Rice remains an integral part of the average Nigerian’s diet. As such, there is no surprise that the country is import heavy on this food crop. The FGN’s estimates show demand at 6.3 million metric tons per year (mmt/y) while domestic supply is estimated at 2.3 mmt. According to the FGN’s Agriculture Promotion Policy, rice imports still exceed US$1bn per annum. We gather that the CBN’s policy which focused on limiting the importation of 41 items (rice inclusive) led to a 300,000 metric ton decline in rice imports in Q1 2016.
The inclusion of rice on the list of 41 items excluded from accessing forex from the official window as well as the general issues with sourcing fx has led to a drop in rice supply to the domestic market and a spike in prices.
Considering that the FGN’s set minimum wage currently stands at N18,000 per month, a bag of rice currently priced at N23,000 per bag is almost not affordable for the average household.
Despite the ban on rice imports through land borders, there has been increased smuggling. The Nigeria Customs Service has recorded a pick-up in seizures since January 2016.
The Federal Ministry of Agriculture and Rural Development (FMARD) has expressed its commitment to improving rice productivity. Local rice production has been projected to hit 2.7 mmt in 2017.
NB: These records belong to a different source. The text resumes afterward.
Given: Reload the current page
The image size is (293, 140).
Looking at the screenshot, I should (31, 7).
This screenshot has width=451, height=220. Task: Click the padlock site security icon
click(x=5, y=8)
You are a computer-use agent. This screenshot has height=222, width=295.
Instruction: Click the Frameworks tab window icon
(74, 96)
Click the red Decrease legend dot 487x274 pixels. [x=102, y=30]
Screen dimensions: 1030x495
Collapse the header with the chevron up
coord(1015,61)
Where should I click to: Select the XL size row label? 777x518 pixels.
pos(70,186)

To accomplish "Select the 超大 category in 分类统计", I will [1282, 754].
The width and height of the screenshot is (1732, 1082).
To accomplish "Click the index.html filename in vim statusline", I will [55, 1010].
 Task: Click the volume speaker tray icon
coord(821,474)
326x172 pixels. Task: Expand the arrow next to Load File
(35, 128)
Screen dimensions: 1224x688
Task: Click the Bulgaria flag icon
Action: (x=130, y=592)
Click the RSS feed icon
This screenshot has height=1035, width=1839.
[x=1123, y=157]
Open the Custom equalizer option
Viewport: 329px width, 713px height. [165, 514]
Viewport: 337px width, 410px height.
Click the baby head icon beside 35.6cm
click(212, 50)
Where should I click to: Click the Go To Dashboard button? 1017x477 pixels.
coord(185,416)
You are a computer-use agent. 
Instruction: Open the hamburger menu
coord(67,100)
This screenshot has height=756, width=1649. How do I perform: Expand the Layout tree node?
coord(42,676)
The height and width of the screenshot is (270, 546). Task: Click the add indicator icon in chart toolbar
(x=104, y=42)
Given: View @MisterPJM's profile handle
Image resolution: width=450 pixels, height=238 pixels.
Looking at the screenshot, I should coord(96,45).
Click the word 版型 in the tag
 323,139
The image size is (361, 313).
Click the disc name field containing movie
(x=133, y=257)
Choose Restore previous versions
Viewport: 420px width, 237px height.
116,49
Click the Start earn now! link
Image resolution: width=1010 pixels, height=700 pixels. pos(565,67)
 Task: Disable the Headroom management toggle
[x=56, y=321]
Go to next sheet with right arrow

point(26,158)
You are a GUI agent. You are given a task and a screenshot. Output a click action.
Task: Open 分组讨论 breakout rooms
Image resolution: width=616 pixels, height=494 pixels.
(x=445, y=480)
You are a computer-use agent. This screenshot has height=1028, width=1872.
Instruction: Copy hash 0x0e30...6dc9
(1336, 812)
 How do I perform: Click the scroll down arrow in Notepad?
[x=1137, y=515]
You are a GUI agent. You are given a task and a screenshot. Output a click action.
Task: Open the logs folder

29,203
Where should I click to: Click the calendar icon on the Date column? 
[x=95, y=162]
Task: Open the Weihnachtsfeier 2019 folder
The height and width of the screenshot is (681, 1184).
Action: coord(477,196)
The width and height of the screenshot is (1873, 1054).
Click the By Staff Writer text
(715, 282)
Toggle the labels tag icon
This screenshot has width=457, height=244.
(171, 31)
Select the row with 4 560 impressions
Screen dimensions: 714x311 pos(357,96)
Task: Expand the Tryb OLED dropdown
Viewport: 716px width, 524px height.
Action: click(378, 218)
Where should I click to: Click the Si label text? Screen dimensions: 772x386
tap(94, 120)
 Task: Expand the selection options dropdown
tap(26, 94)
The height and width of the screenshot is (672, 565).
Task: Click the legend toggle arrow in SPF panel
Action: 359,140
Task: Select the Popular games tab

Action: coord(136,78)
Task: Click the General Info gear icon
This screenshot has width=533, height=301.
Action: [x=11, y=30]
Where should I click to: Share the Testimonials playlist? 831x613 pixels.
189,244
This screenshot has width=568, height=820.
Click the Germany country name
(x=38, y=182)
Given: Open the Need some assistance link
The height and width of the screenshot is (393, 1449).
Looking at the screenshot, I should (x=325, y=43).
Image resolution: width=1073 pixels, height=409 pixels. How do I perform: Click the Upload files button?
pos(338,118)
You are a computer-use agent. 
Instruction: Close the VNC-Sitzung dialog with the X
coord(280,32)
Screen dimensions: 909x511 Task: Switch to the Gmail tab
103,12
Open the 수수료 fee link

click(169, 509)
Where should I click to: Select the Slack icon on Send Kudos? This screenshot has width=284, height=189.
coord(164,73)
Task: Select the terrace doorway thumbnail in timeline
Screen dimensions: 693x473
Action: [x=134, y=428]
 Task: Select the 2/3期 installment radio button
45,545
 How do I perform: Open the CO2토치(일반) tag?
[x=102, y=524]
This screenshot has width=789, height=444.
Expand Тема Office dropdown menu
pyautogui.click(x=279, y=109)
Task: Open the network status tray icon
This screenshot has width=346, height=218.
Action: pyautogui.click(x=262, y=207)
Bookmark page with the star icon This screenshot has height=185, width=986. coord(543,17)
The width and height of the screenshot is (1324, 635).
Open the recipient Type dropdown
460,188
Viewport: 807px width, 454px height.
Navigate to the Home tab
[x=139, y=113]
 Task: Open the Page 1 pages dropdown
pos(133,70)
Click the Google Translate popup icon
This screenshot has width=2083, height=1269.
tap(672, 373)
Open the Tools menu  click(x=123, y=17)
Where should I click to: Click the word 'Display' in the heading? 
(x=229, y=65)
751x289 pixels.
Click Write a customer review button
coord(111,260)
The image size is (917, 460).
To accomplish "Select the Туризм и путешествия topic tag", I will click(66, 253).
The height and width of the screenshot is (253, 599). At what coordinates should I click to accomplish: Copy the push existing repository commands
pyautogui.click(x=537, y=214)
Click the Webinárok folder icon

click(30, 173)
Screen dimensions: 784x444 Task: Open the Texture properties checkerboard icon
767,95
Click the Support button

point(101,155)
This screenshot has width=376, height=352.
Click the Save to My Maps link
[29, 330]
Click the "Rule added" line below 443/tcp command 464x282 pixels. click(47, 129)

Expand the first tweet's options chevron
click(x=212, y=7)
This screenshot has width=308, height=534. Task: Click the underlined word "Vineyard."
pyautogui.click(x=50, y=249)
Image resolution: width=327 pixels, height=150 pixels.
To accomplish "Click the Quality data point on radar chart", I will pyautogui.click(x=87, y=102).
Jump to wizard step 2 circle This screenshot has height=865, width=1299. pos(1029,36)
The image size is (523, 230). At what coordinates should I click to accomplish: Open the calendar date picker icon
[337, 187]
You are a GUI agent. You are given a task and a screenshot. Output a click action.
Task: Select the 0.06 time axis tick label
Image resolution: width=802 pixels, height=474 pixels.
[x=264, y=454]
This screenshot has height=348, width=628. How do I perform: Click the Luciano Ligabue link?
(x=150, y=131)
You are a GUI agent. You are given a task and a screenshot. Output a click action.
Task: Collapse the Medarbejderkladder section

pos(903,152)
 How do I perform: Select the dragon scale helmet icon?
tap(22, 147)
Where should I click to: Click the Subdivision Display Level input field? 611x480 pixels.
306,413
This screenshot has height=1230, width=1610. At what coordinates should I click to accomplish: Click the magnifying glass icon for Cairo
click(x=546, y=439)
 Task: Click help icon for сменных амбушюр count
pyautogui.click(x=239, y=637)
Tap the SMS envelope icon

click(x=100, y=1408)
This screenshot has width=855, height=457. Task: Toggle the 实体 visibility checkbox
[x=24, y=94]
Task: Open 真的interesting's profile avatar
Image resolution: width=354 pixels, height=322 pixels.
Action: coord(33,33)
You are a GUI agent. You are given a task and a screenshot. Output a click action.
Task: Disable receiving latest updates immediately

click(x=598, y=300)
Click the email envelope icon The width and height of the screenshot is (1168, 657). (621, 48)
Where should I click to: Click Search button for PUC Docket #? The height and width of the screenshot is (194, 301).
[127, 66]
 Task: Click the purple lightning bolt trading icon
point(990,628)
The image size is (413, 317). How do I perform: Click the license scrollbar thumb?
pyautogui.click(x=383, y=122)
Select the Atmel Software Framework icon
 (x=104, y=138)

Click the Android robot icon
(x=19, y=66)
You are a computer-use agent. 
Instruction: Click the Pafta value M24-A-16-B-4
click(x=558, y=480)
On the public- private partnership sphere, recently Dangote Industries Limited (DIL) signed a Memorandum of Understanding (MoU) with the FMARD to invest US$1bn towards boosting fully integrated rice production and processing across the country over the next two years.
Apart from large entities like Olam and Dangote, there has been increased participation by small holder rice farmers. However, access to credit still remains a challenge.
There are other areas within the rice value chain which are largely untapped; they include processing, storage, packaging and distribution. Insufficient supply chain integration was highlighted as a core issue within the rice segment by the FGN.
While the supply deficit is huge, closing the gap could be accelerated through increased private sector participation. However the onus is on the government to create an enabling environment. Excluding the job creation potential, this would also ease pressure on the country’s import bill.